> [Entries provided]:
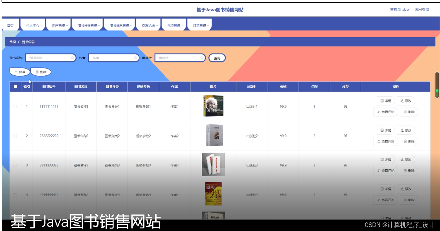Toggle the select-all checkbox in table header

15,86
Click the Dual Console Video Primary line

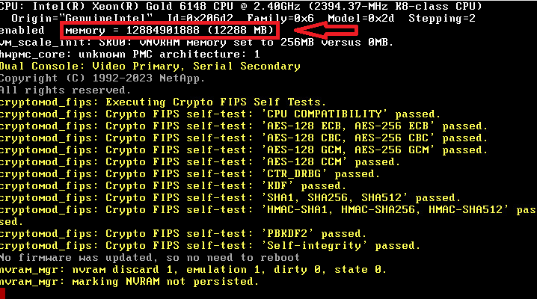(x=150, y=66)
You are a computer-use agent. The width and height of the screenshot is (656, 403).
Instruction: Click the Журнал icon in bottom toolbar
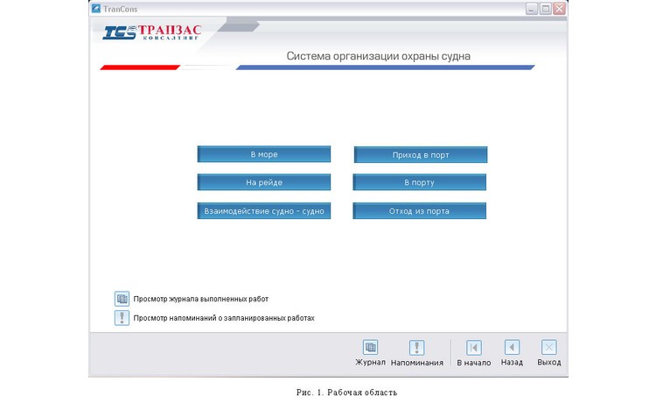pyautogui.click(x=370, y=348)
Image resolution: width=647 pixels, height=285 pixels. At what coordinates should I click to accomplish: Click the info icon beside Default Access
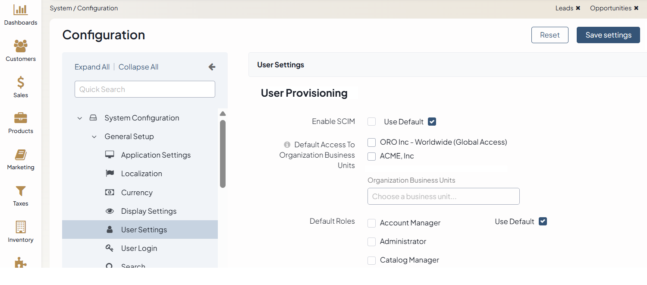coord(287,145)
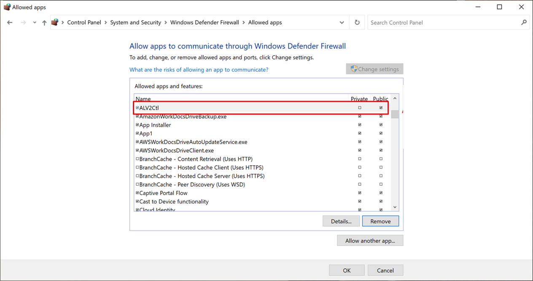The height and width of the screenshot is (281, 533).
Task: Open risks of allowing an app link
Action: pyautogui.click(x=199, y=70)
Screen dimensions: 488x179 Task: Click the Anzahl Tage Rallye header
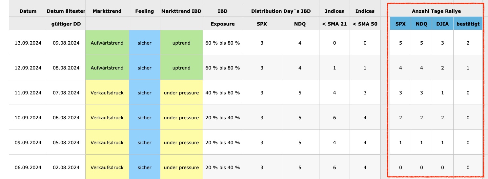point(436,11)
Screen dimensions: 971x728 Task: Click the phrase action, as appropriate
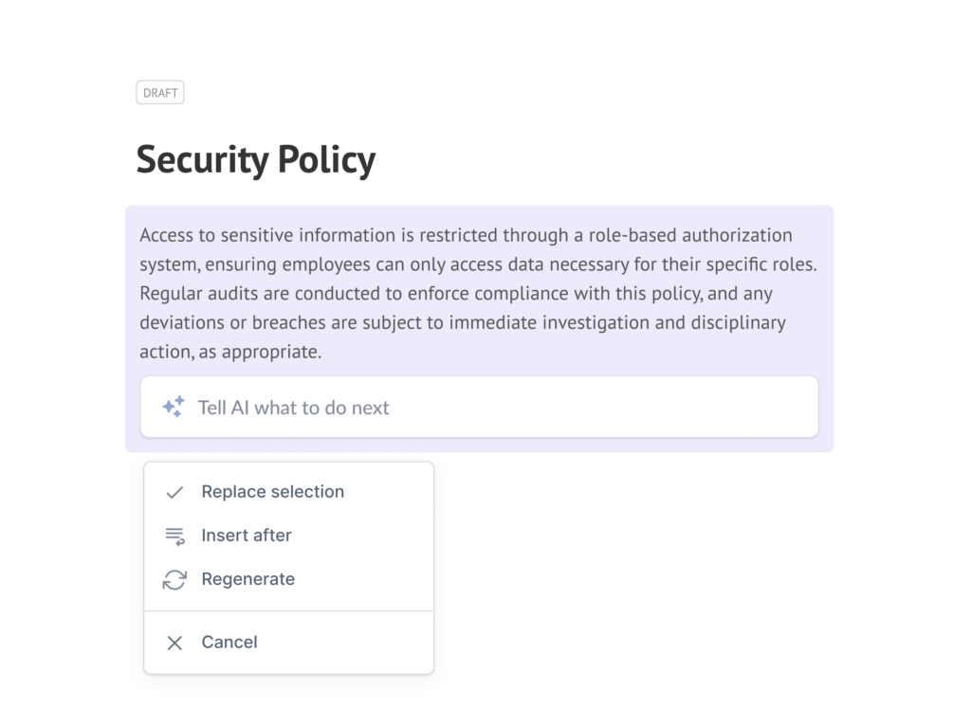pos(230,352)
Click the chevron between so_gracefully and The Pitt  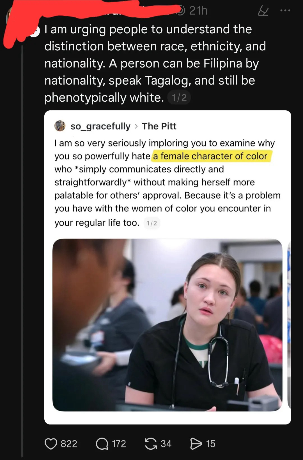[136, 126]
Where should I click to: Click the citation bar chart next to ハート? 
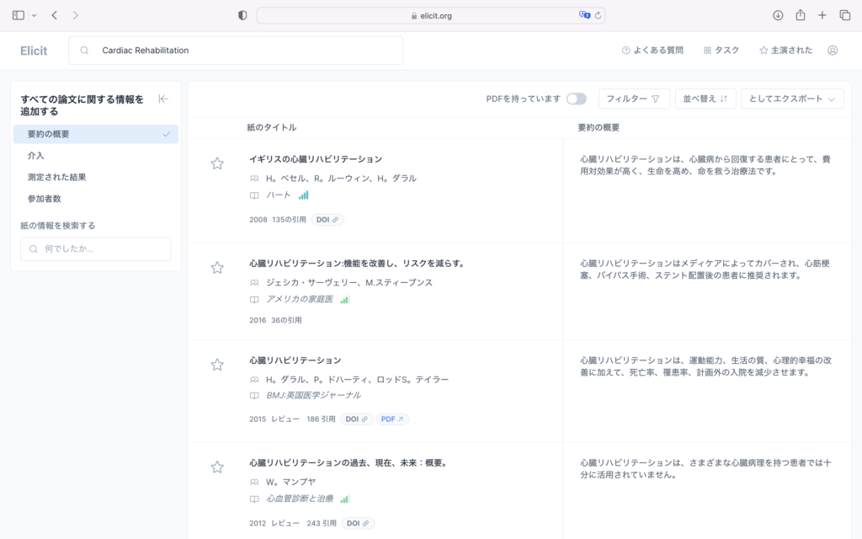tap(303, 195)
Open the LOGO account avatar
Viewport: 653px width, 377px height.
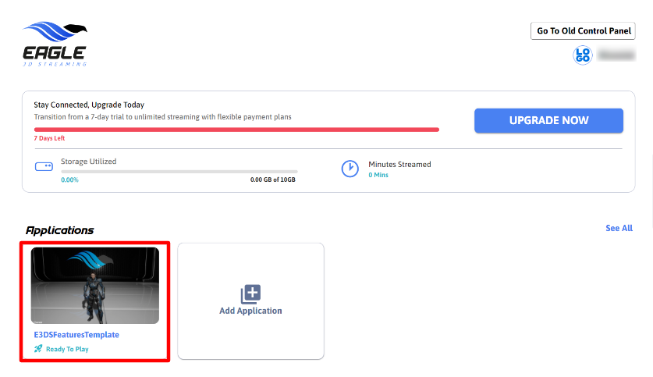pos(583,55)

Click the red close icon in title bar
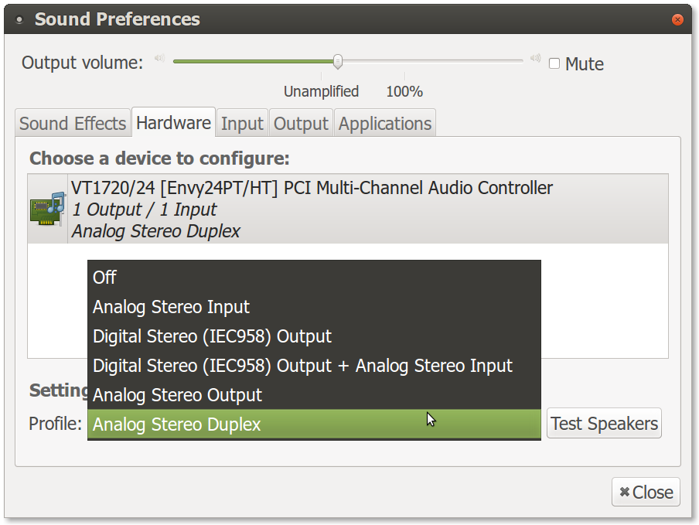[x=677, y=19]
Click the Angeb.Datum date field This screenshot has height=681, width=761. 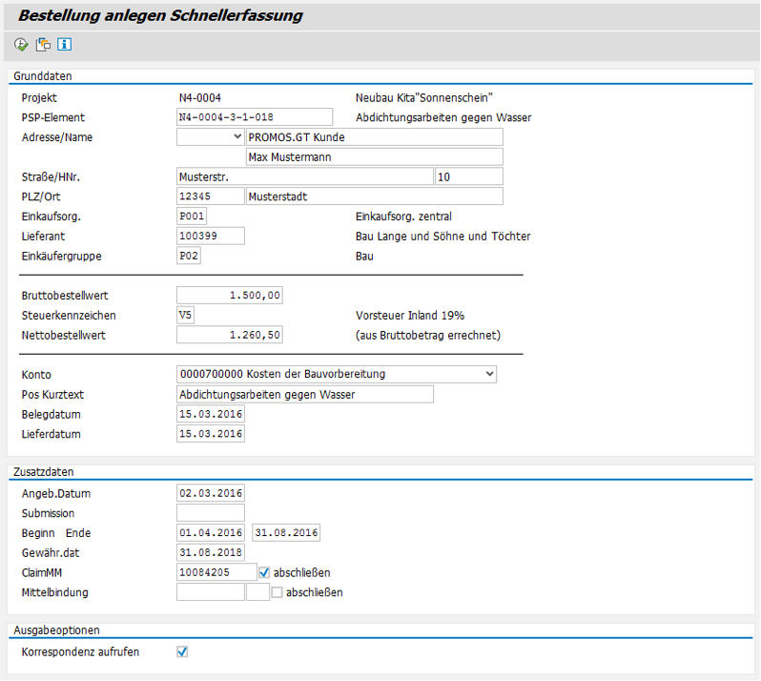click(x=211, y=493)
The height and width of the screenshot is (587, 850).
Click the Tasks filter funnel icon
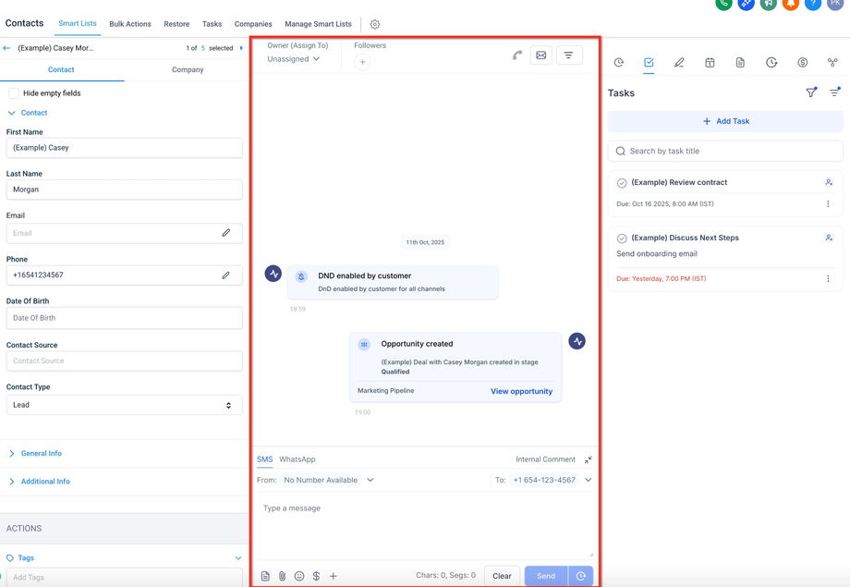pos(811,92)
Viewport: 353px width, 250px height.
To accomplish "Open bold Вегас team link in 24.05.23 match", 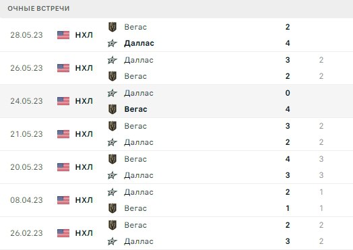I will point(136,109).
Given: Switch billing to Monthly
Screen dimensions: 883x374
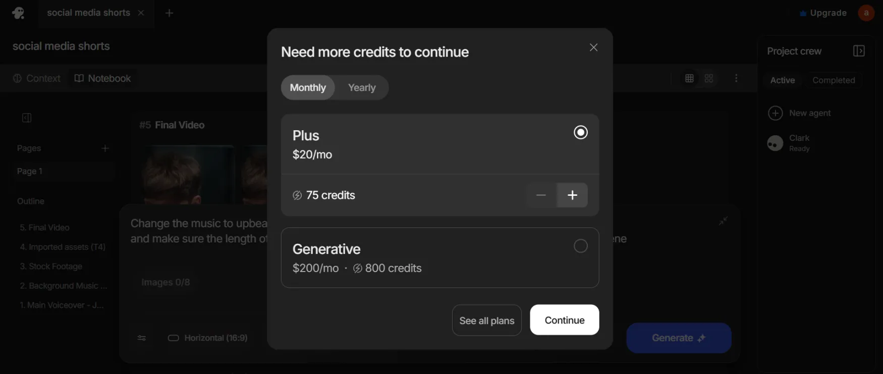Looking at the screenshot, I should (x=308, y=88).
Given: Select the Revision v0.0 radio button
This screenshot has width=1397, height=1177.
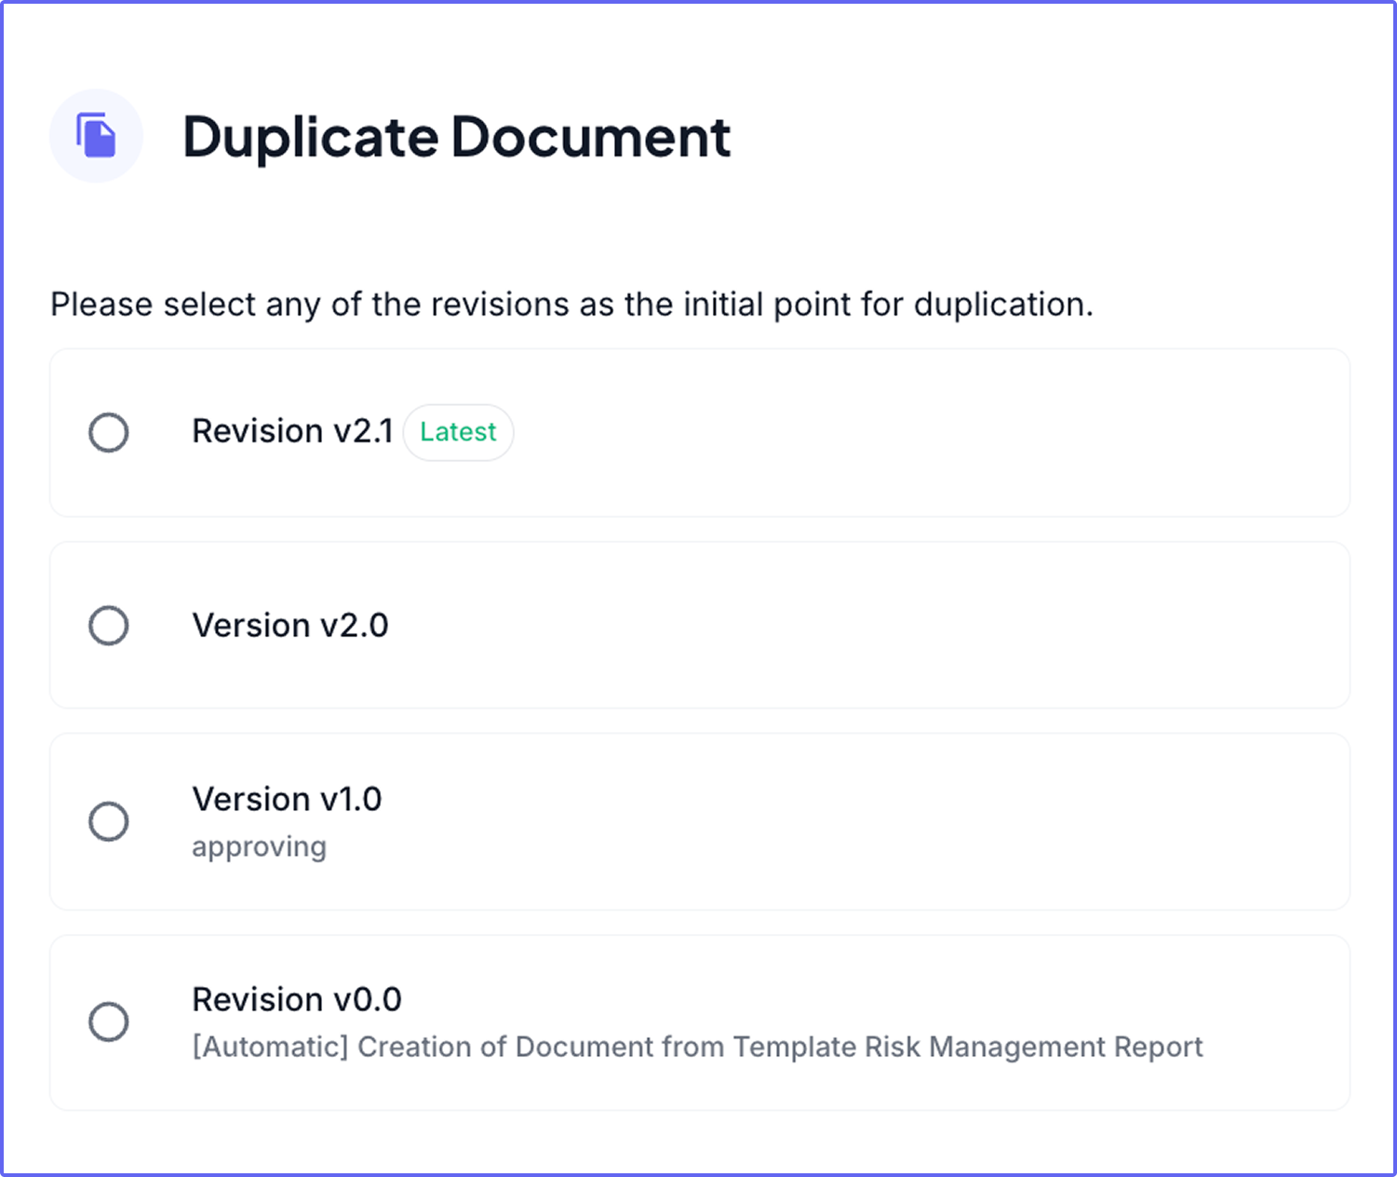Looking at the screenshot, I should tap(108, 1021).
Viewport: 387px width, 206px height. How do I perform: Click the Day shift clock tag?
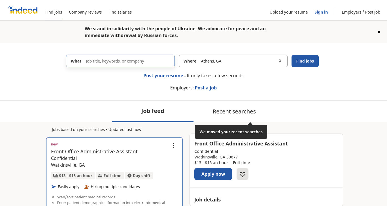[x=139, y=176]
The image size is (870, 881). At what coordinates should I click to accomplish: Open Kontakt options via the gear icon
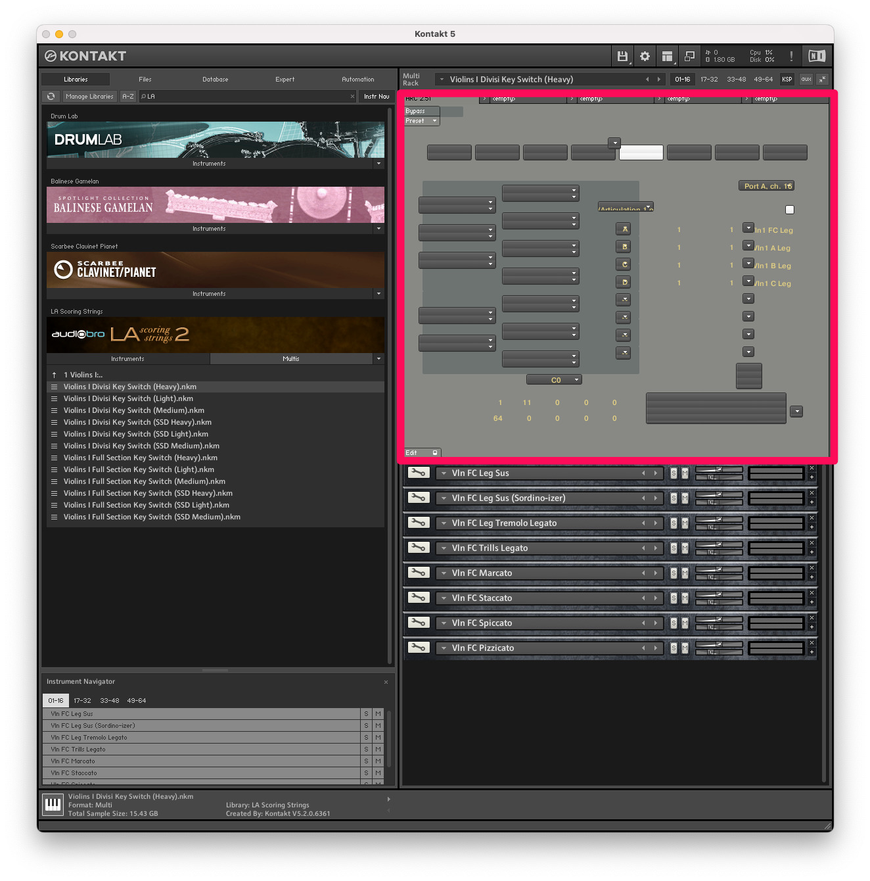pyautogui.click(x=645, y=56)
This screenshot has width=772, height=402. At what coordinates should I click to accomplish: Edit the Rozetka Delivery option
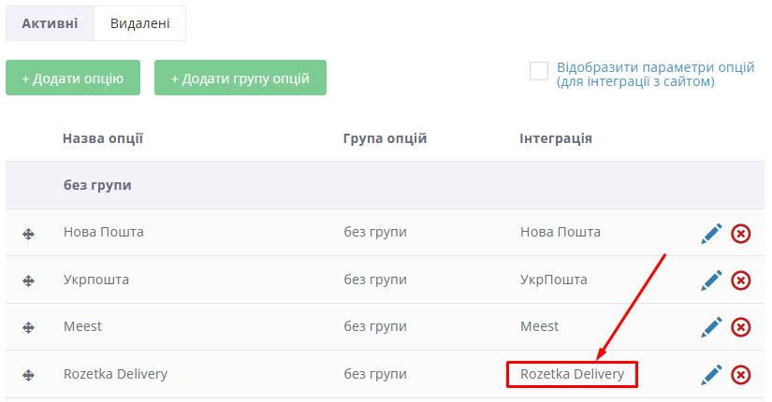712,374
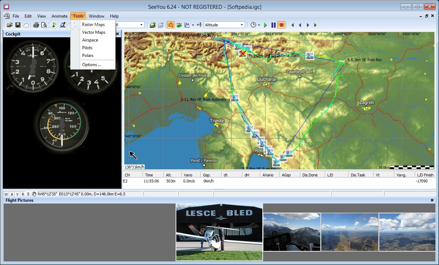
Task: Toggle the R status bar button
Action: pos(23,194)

> [About this exercise]:
In your copy, include no pictures and only the lines from the line with "Screen dimensions: 883x374" through the final line of the listing above, reproduced exactly.

> [The answer]:
Screen dimensions: 883x374
Looking at the screenshot, I should (x=308, y=88).
Given: Select the Revision v0.0 radio button
This screenshot has width=1397, height=1177.
Looking at the screenshot, I should tap(108, 1021).
Viewport: 387px width, 206px height. How do I perform: Click the Day shift clock tag?
[x=139, y=176]
The image size is (870, 881). At what coordinates should I click to accomplish: Open Kontakt options via the gear icon
pyautogui.click(x=645, y=56)
This screenshot has width=772, height=402. At what coordinates should I click to accomplish: Edit the Rozetka Delivery option
712,374
Task: Toggle the R status bar button
Action: pos(23,194)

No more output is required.